Ecuador todavía no cobra conciencia de la gravedad del impacto político de la ingobernabilidad y la falta de institucionalidad que ha sufrido en la última década, debido a la pertinaz influencia de factores que prácticamente han sobrepasado su capacidad de asimilación y procesamiento de los conflictos internos e institucionales. Por esta razón, no logra salir de un ciclo de revitalización de crisis políticas internas ni del virtual aislamiento en el que vive en cuanto a la seguridad dentro del sistema internacional.
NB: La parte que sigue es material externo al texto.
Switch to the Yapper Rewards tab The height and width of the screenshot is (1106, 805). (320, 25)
Esta problemática refleja una interpenetración de lo político con lo militar y lo institucional, mucho más allá de la simplista dicotomía civil-militar en la que se requiere enclaustrar temas de amplia responsabilidad social, y coloca a las élites que toman decisiones frente al reto de superar el conflicto y cortar la perniciosa revitalización de las crisis mediante la reinstitucionalización del Estado y de sus dependencias, de las que depende la efectividad de la conducción política.

El escenario de la seguridad ha sufrido grandes variaciones, debido al carácter cada vez más difuso en las fronteras que existen entre lo interno y lo externo en la vida de los estados, como efecto de la internacionalización.
Hoy las consecuencias de un conflicto interno no pueden circunscribirse a un solo territorio o área geográfica convencionalmente delimitada.
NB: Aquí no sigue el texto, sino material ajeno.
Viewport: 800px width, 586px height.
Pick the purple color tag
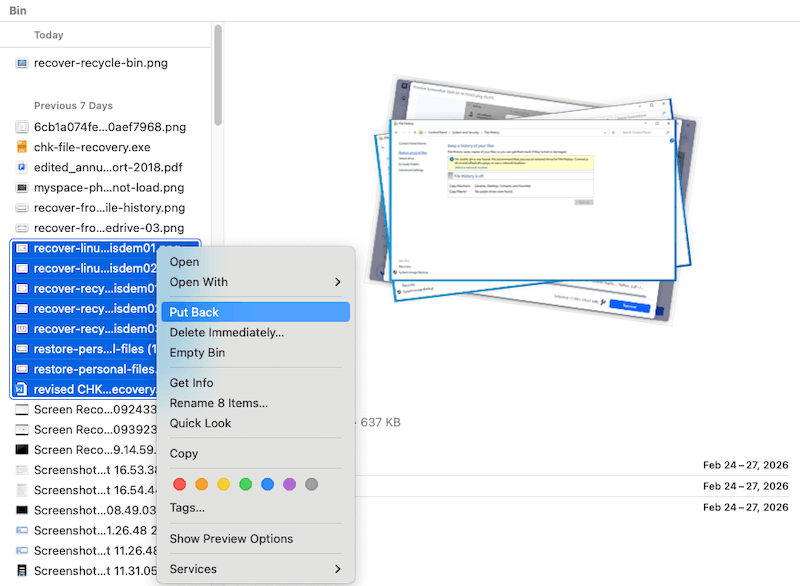(x=289, y=484)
Los refugiados, los desplazados, las actividades sociales y los intercambios de servicios y comercio, entre los cuales fluyen con agilidad las prácticas ilegales –más intensas en las zonas fronterizas– se convierten en vectores de una problemática común. De allí surge la interdependencia inherente a la globalización, y esto provoca vulnerabilidades en los estados que son utilizados como santuarios o correctores de paso; estos estados en crisis se ven llevados a un “nuevo feudalismo”, en el que determinados ámbitos y espacios geográficos son dominados por diferentes redes ilegales y grupos armados.

Pero esta nueva problemática no solamente es el producto de la dinámica social y de la vecindad, sino también de la aparición de nuevos actores y organizaciones no estatales transnacionales que reducen, y aun eliminan, el monopolio del uso de la fuerza por parte de los estados. De esta manera dan a luz un conflicto asimétrico en el que la potencia relativa de combate entre los actores antagónicos queda anulada, se transforma la guerra y se quiebra el “paradigma clausewitziano”.
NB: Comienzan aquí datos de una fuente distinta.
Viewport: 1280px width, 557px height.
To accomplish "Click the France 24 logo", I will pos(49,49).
Pueblo, ejército y gobierno, la tradicional trilogía, han dejado de ser los elementos alrededores de los cuales gira el conflicto entre estados, que virtualmente está desapareciendo. La guerra pierde preponderancia como instrumento para la resolución de los conflictos, y en su lugar toma protagonismo el conflicto intraestatal, con su volatilidad y el consecuente riesgo de internacionalización.